The overall architecture of the piece is one of “information unfolding” — gaining a better grasp of the soundscape as one goes deeper into the piece. In this work, the issue of preservation (keeping as much of the original sonic identity of the sound objects) versus intervention (modulation or transformation of the samples) was especially important.
One technique that was used was enharmonic timbral change: finding common, salient timbral dimensions of sound objects and then sequentially stringing together consecutive samples, rendering a smooth and continuous change in timbre while preserving much of the inherent sonic attributes of the found sounds. For example, in one part of the piece one comes across street musicians playing the cello and electronic piano. The cello plays the lead voice and towards the end of the duo performance, the cello’s note extends and stretches itself reaching, transforming, and morphing into a human voice and pipe organ timbre. At this point, the listener is guided from an airy outdoor environment just outside the Stephansdom, to the inside of the cathedral with its enormously lush, vast, reflective sonic geometries. One then lingers a while in this dreamlike state, with the reflection-drenched sounds of two vocalists engulfed by a pipe organ, then modulated to mimic high-velocity sound objects. As before, the voice extends and smoothly entangles itself timbrally with a rapidly incoming screeching train — the listener is effortlessly shifted from the cathedral to the U-Bahn (subway) station at the closing stages of this portion of the soundwalk, and the sonic journey subsequently continues towards the Rathaus.
Like in Aboji, in this Vienna soundscape piece the unveiling of the city in question takes place only at the end of the sonic trip. To help bring to light the location of the title, language is used, as it is useful for conveying clues regarding the language’s culture, its origin, and even regional locality. This strategy of exploiting language to help reveal the location of the soundscape is first employed in an extremely fragmented presentation of the title of the piece — the coordinates of Vienna in German. The sequencing of the fragmented voice samples is initially primarily musical in nature, manifesting itself as the ambience of the summer festivities at the Rathaus (City Hall). This musicality then gradually and smoothly makes way for the documentary dimension of the voice samples. The background ambience recedes, unmasking the synthetically sequenced voices and stripping them of their musicality. At the very end of the piece, the geographic coordinates are spoken in plain German with a “radio loudspeaker” voice, underlining the documentary aspect of this piece.
Conclusion
The issue of composition and documentation is a very important dimension in the compositional process of electroacoustic music works for the tape medium, where the materials that the composer works with combine inherent qualities such as musicality, identity, and informational dimensions. The issue of preserving, modulating, and destroying these found sounds becomes one of the central issues during the creative compositional process.

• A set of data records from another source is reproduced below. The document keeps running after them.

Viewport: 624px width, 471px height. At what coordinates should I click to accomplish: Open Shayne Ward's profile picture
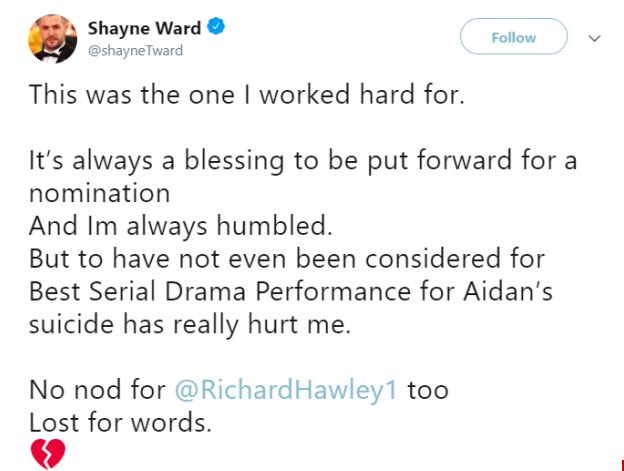tap(50, 36)
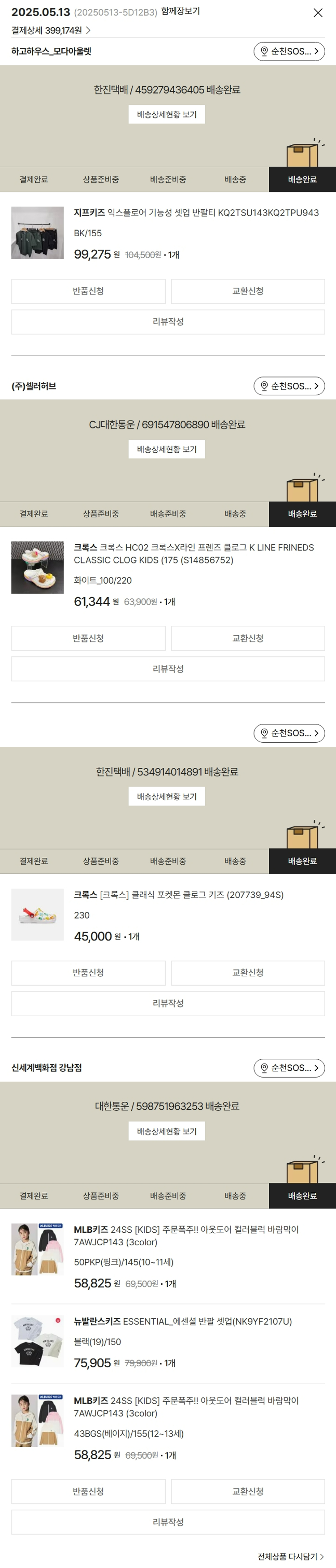Image resolution: width=336 pixels, height=1568 pixels.
Task: Open the 크록스 포켓몬 클로그 product image
Action: pos(37,914)
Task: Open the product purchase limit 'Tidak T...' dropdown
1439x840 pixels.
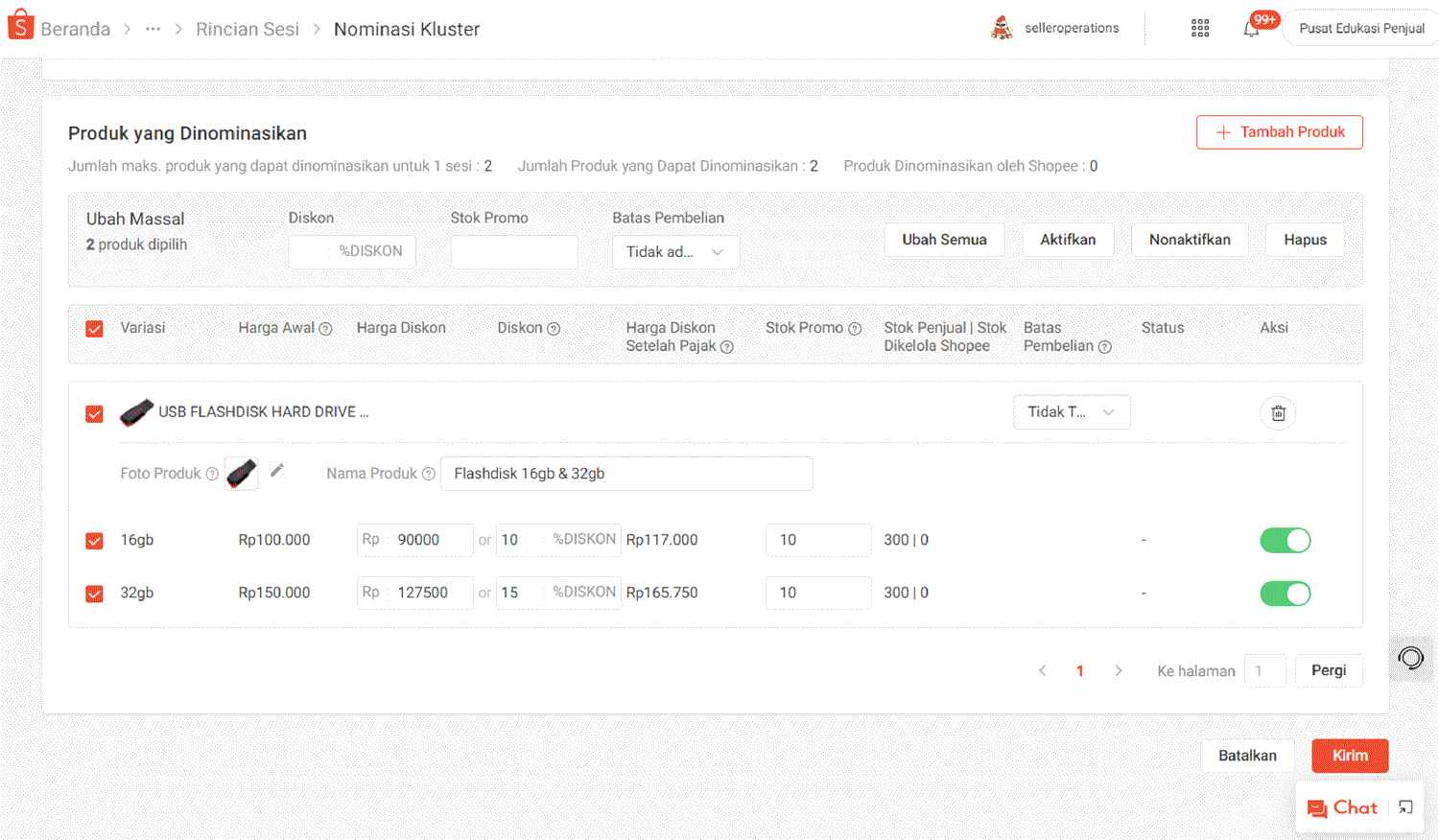Action: 1072,412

Constructing a piece with non-speech samples is possibly more challenging than a piece like Omoni or Aboji where speech samples were primarily used, at least from the standpoint of the communication of information. Hence, clarity was a primary goal for 48 13 N, 16 20 O while for Aboji, ambiguity was the predominant strategy of the piece.
At the end of the day, what makes a successful composition really lies in how all these processes, strategies, concepts, and techniques come together meaningfully as a whole, creating a musical piece where the “transparency of the machine” in the ears and mind of the listener is perhaps one of the most important ingredients.